Les ambassadeurs de l’UE sont désormais parvenus à un nouveau compromis qui permet d’importer en exonération fiscale encore moins de produits ukrainiens dans l’UE. Cela risque d’être un désavantage pour l’agriculture ukrainienne. Sont concernés notamment les œufs, la volaille, le sucre et le maïs.
Pour un renforcement supplémentaire des exigences, une majorité au Parlement européen est également nécessaire. Un vote pourrait avoir lieu lors de la dernière semaine plénière, le 22 avril, avant que Strasbourg ne soit en congé pour la campagne électorale.
Selon l’Ukraine, les exportations de céréales ukrainiennes vers les pays de l’UE sont déjà revenues au niveau d’avant 2022. Depuis près d'un an, l’Ukraine ne fournit plus de blé, tournesol, maïs ni colza par les pays voisins, et la grande majorité des exportations agricoles est de nouveau acheminée via la mer Noire.

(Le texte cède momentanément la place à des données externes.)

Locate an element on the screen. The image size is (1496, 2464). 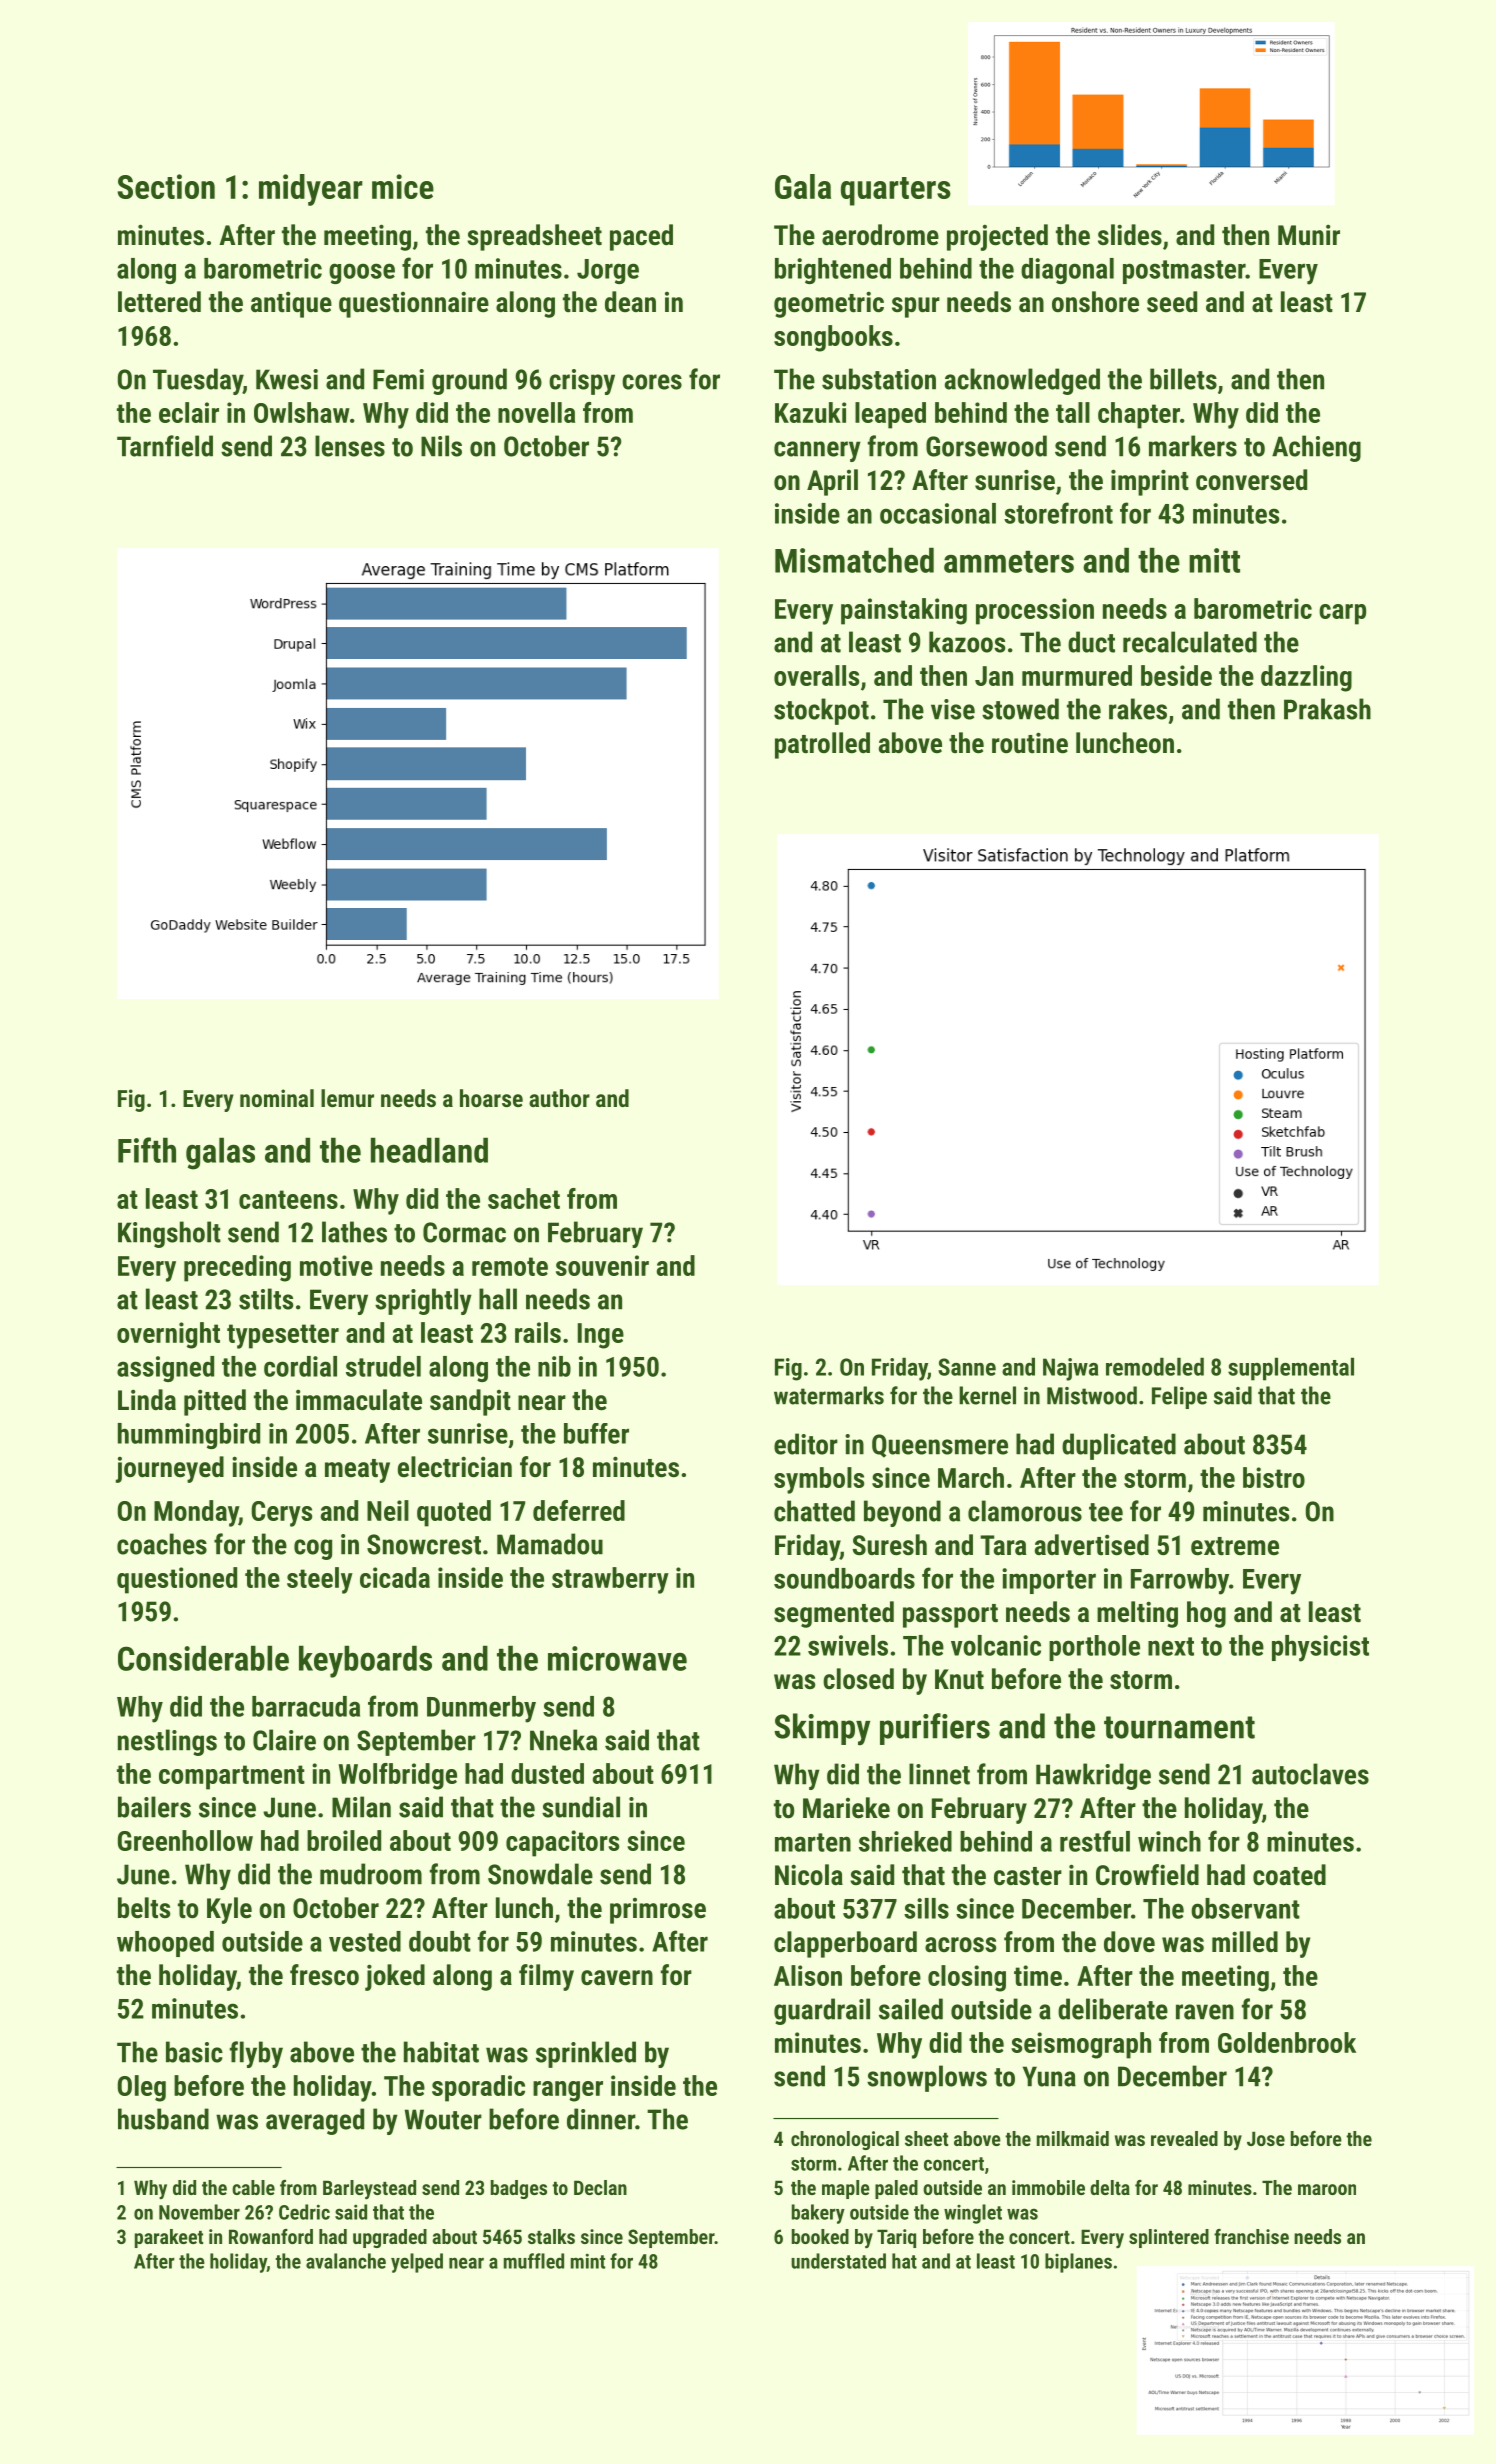
lemur is located at coordinates (347, 1098).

Ces derniers mois, les forces ukrainiennes ont réussi à chasser la marine russe de la partie occidentale de la mer Noire. Deux grands navires russes ont même été torpillés et coulés en pleine mer. Des navires de la marine russe ont aussi été attaqués dans des ports de la Crimée annexée par la Russie.
Lors du Conseil de l’Agriculture, le ministre ukrainien Mykola Solsky a fait remarquer que depuis le début de l’année, environ 12 millions de tonnes sur les 17 millions de tonnes d’exportations agricoles sont sorties du pays via les ports d’Odessa, près de 3 millions de tonnes par le Danube via le pays voisin Roumanie, et seulement 2 millions de tonnes par voie terrestre, principalement par chemin de fer, via les pays voisins de l’UE.
« En un mois, nous transportons autant par la Pologne que ce que nous exportons en un jour via nos ports maritimes. De plus, les coûts d’exportation par mer sont beaucoup plus bas et compétitifs que par voie terrestre », a ajouté Solsky. Il a souligné que les produits agricoles ukrainiens n’ont pratiquement aucun impact négatif sur les marchés de l’UE.
La Pologne espère qu’il ne sera pas nécessaire d’arrêter le transit des produits agricoles en provenance d’Ukraine. C’est ce qu’a déclaré le ministre polonais de l’Agriculture, Czeslaw Sekerski, aux journalistes à Bruxelles. Il n’a pas précisé si la Pologne allait mettre fin aux blocages des agriculteurs polonais aux passages frontaliers avec l’Ukraine.